The U.S. Department of Education has retreated from its controversial plan to create a giant college-ratings system, top officials revealed on Wednesday. Instead, by late summer the department is now promising to produce a customizable, consumer-oriented website that won’t include any evaluations of colleges but will contain what one official described as "more data than ever before." In effect, it will be a ratings system without any ratings.
The as-yet-unnamed new system will allow students and others to compare colleges "on whatever measures are important to them," said Jamienne S. Studley, deputy under secretary of education.
The proposed federal ratings have been contentious since the moment they were announced.

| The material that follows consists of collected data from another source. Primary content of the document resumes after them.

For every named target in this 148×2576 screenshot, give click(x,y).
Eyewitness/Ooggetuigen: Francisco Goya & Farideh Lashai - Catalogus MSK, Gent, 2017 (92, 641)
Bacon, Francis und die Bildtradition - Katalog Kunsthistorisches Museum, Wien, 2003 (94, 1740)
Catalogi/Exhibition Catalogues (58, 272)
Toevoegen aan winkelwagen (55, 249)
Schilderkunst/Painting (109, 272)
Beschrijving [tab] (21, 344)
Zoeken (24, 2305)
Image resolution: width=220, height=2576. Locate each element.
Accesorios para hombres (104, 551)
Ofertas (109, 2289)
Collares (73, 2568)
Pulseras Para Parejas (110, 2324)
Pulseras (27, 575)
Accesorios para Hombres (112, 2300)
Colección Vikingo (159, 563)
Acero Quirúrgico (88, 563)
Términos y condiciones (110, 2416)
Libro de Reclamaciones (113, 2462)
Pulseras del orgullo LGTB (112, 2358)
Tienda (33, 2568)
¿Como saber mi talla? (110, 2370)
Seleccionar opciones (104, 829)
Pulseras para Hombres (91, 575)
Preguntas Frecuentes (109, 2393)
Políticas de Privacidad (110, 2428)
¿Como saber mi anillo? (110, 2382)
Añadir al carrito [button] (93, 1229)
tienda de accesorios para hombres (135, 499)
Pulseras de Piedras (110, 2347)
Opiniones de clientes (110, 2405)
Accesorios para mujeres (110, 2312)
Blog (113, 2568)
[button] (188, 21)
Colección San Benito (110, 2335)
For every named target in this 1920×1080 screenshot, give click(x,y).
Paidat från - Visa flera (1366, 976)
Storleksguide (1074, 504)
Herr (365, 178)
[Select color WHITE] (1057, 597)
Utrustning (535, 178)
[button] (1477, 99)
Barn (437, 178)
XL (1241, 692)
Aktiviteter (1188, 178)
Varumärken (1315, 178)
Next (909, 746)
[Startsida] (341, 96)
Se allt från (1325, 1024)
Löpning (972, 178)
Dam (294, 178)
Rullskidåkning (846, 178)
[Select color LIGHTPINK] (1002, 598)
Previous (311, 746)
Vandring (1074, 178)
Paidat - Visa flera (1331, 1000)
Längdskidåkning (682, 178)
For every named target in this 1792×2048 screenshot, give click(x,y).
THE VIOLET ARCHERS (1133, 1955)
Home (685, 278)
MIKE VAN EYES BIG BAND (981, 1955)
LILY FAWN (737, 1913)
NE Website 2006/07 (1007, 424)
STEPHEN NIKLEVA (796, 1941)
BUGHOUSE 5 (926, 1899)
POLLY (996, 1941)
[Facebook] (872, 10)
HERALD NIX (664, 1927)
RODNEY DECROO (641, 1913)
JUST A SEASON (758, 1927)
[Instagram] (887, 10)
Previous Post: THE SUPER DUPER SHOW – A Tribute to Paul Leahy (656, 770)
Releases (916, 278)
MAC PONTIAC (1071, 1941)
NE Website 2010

In Congress, Republicans in particular have introduced measures to keep the department from spending money to develop them. And many college leaders and higher-education associations have questioned the department’s capacity to devise an accurate or fair system.
A number of academic researchers have raised similar concerns. As recently as last week, Sen. Lamar Alexander of Tennessee, the Republican chairman of the Senate’s education committee, predicted that the ratings would "collapse under their own weight."
Ms. Studley and Ted Mitchell, the under secretary of education, briefedThe Chronicle on the department’s plans on Wednesday afternoon. They offered the briefing on the condition that reporters refrain from contacting other people for reaction until an embargo on the announcement lifted, at midnight on Wednesday, because department officials were still briefing key constituencies.